How to complete this task: All entries must come back exactly as given, with no pictures in the copy.
§ §
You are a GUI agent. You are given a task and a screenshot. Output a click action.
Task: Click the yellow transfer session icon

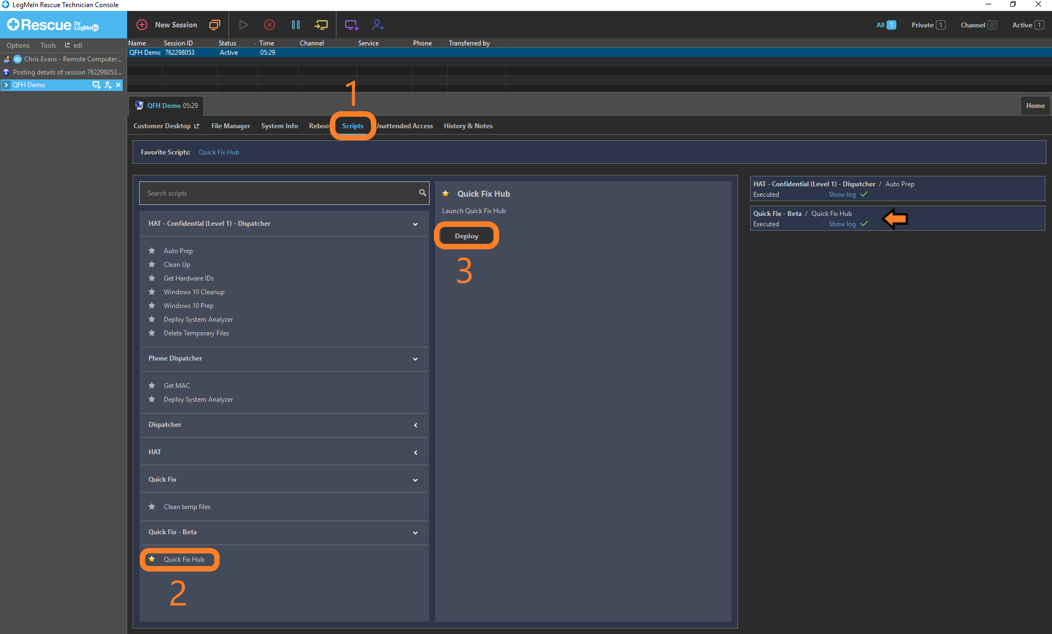(x=321, y=25)
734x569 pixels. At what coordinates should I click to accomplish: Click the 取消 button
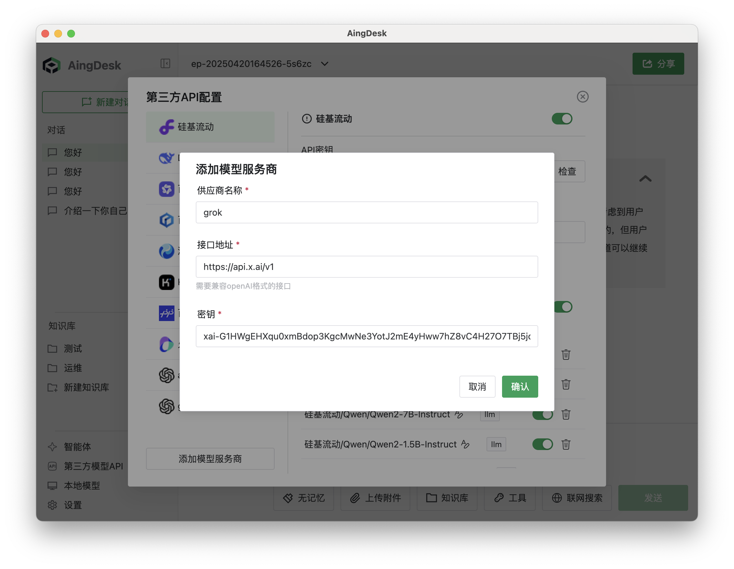point(477,387)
§ §
Exercise result:
You are a GUI agent. You are given a task and a screenshot. Output a click action.
Task: Click the yellow transfer session icon

(x=321, y=25)
734x569 pixels. At what coordinates should I click to accomplish: Click the 取消 button
point(477,387)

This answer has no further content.